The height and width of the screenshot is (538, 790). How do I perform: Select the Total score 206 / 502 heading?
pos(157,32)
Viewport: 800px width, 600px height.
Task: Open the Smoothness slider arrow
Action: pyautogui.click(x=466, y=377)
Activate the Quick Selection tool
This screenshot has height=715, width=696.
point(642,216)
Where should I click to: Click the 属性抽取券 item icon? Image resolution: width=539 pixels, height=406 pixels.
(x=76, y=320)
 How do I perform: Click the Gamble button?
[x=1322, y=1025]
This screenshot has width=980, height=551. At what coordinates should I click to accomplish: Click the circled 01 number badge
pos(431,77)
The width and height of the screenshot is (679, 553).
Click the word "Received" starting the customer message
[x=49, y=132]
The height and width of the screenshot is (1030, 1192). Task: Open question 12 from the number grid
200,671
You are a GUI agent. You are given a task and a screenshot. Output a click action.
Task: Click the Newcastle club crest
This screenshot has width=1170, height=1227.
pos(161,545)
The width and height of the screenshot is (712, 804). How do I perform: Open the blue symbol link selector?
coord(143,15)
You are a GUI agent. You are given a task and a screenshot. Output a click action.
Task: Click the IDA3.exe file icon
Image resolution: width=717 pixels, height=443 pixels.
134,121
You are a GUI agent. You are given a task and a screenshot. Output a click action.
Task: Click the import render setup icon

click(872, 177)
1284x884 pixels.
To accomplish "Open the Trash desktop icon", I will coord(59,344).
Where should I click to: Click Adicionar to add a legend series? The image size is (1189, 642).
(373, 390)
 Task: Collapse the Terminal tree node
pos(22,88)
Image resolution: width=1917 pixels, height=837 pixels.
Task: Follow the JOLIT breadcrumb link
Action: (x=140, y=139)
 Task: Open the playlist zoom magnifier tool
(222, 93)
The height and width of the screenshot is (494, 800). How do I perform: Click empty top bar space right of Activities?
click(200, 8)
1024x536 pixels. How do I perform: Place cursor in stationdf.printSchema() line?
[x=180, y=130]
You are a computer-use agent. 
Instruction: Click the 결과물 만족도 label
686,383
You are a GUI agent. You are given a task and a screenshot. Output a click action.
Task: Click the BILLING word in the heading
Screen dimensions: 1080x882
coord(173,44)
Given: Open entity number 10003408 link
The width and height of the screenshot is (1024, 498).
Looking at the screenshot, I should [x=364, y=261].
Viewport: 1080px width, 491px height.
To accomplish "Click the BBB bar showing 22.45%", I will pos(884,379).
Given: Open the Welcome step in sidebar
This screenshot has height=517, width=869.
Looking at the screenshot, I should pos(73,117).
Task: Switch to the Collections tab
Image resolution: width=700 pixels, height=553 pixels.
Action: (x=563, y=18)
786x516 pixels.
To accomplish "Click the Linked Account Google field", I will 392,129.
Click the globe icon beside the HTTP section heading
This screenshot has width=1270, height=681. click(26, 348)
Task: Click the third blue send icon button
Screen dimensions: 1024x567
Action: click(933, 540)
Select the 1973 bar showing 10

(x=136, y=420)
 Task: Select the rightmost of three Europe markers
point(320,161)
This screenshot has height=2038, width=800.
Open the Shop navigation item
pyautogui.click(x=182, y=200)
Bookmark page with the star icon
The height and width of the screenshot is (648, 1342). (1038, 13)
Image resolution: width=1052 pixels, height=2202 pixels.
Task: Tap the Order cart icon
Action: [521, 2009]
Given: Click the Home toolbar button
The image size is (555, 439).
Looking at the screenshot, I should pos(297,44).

◇ ◇ ◇ ◇ ◇ ◇ ◇

§ **Your objective**
Only a number is wanted here: the count of lines in the data that include the word "will".

§ **Solution for this problem**
3